Durante la llamada, de la que han informado la Secretaría de Relaciones Exteriores mexicana y la Casa Blanca en un comunicado, Obama y Peña Nieto abordaron “la amplia agenda que adoptaron en mayo de 2013” y que incluye “el fortalecimiento del diálogo económico, con un enfoque estratégico, y la adopción de una visión en común sobre educación superior e innovación”. Este mismo lunes, el portavoz de la Casa Blanca, Jay Carney, confirmaba la asistencia de Obama a la Cumbre de Líderes de América del Norte, donde los mandatarios de Canadá, EE UU y México tratarán sobre la “competitividad económica, comercio, inversión y seguridad ciudadana”.

La visita de febrero será la quinta que el presidente estadounidense realice a su vecino del sur y la segunda que haga con Peña Nieto como inquilino de Los Pinos. En mayo del año pasado, los mandatarios sentaron las bases para redefinir la relación estratégica entre ambos países, marcada, durante los últimos años del sexenio de Felipe Calderón, por la guerra contra el narcotráfico y por una obsesión por la política de seguridad encauzada a través del Plan Mérida por la parte estadounidense.

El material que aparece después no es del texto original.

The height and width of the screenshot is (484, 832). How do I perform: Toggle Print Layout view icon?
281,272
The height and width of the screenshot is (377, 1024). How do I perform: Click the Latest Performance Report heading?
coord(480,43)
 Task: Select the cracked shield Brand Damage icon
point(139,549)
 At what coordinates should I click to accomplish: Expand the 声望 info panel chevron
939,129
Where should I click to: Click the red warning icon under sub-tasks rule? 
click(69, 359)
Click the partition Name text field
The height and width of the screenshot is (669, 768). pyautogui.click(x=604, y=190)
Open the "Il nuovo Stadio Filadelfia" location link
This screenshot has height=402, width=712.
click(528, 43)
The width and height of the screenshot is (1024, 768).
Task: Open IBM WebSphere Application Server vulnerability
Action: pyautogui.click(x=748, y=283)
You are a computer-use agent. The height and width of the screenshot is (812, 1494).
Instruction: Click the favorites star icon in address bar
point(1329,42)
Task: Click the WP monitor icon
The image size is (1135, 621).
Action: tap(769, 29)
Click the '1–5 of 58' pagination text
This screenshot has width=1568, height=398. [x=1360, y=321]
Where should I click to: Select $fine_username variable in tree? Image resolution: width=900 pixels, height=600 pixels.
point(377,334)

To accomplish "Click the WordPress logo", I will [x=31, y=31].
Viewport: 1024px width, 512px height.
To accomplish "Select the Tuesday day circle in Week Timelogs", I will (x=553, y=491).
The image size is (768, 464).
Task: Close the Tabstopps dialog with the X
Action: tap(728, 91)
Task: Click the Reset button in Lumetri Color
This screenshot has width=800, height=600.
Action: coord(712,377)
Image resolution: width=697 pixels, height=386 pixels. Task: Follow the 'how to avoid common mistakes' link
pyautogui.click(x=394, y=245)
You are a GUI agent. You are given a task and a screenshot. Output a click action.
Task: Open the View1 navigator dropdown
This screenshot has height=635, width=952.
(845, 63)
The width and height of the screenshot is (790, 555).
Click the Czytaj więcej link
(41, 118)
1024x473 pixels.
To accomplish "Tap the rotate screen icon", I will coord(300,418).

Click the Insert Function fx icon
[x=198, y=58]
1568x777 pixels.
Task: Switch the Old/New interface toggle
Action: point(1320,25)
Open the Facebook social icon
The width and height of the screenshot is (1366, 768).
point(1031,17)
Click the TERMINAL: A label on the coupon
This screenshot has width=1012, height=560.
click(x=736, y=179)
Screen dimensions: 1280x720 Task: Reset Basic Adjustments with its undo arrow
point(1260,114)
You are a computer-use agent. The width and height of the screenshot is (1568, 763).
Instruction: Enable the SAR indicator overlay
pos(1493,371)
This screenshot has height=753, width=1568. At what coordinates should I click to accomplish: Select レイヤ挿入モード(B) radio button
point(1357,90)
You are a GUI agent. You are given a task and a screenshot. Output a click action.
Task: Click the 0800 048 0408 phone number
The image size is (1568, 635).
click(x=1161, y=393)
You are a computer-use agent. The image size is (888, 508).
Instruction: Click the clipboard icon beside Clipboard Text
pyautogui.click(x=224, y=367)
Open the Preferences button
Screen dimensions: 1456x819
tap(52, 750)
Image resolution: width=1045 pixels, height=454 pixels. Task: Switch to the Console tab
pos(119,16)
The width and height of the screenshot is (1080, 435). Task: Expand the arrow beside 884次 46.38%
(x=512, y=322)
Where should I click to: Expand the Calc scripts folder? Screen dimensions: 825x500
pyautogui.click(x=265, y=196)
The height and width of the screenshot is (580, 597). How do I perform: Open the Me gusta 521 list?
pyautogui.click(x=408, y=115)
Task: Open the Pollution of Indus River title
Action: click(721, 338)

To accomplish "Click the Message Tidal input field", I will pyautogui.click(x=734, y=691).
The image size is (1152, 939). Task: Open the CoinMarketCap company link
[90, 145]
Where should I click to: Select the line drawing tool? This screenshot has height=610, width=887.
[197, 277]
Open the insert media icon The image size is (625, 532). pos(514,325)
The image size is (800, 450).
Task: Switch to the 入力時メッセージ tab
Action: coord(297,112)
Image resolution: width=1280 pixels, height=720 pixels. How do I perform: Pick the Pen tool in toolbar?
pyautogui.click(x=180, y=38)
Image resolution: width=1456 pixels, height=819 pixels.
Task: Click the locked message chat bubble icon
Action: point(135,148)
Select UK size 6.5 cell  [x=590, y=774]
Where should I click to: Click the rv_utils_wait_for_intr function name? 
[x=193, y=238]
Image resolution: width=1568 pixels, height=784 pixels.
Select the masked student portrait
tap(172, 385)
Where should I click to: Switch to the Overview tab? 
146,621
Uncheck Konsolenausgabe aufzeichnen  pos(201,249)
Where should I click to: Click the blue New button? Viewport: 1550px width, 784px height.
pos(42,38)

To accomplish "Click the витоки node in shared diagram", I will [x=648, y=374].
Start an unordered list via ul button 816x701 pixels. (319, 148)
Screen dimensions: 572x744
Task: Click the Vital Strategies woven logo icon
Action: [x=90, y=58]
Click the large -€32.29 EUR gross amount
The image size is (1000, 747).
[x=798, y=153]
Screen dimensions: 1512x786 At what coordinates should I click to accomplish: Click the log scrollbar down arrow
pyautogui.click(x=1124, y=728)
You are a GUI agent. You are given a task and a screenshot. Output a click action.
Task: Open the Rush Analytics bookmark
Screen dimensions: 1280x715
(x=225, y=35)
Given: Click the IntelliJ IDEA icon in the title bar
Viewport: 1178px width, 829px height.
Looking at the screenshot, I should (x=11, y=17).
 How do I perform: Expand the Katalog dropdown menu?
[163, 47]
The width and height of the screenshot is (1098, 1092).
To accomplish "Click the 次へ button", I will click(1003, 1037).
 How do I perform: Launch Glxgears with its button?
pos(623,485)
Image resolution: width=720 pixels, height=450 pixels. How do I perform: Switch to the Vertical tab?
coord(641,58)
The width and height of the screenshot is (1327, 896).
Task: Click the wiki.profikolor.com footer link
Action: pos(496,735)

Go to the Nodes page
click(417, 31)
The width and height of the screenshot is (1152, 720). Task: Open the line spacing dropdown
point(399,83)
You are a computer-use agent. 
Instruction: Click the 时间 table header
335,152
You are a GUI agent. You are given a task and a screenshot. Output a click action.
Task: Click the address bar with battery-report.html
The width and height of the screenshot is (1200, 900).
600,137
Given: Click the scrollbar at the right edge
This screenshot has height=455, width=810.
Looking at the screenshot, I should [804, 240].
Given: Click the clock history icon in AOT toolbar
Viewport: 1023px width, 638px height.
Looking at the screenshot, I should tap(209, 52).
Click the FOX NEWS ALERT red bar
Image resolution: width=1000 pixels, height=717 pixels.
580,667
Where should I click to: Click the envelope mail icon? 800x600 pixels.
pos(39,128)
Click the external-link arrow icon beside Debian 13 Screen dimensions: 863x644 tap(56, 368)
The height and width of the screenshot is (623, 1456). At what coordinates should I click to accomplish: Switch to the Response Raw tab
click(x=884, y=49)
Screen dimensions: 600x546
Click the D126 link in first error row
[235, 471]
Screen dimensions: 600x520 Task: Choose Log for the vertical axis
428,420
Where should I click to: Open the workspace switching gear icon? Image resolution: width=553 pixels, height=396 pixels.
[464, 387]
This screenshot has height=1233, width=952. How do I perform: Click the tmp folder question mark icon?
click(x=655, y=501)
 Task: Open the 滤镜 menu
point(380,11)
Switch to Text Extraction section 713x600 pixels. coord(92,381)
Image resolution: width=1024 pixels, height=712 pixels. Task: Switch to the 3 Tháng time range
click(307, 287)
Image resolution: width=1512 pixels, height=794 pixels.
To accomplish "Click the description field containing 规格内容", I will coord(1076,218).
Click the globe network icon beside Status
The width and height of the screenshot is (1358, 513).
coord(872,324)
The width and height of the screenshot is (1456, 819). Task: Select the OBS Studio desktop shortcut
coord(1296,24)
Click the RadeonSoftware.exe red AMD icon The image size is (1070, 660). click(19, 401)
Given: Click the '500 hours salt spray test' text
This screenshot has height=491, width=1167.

Las circunstancias que rodearon ese encuentro han variado sustancialmente. Entonces, las reformas energética y fiscal promulgadas por Peña Nieto eran sólo un anuncio que, seis meses después, se ha concretado. En mayo, la reforma migratoria estadounidense, tan ansiada por ambos países, parecía muy cerca de hacerse realidad, pero, tras su aprobación en el Senado, la ley ha quedado estancada en la Cámara de Representantes, de mayoría republicana, que aspira, entre otras cosas, por reforzar los controles en la frontera como paso previo a favorecer la regularización de los 11 millones de inmigrantes que residente de manera ilegal en EE UU, una medida que no gusta a la Administración mexicana.

Las reformas aprobadas por Peña Nieto abren una vía para dar un nuevo impulso el Tratado de Libre Comercio de América del Norte (NAFTA) que el 1 de enero de 2014 cumplió su vigésimo aniversario y abrir una cooperación energética que, de acuerdo con Christopher Wilson, miembro del Instituto de México del Centro Woodrow Wilson, podría provocar una revolución energética en la región que garantice la autosuficiencia en la producción de gas y petróleo y una reducción de los precios de la electricidad.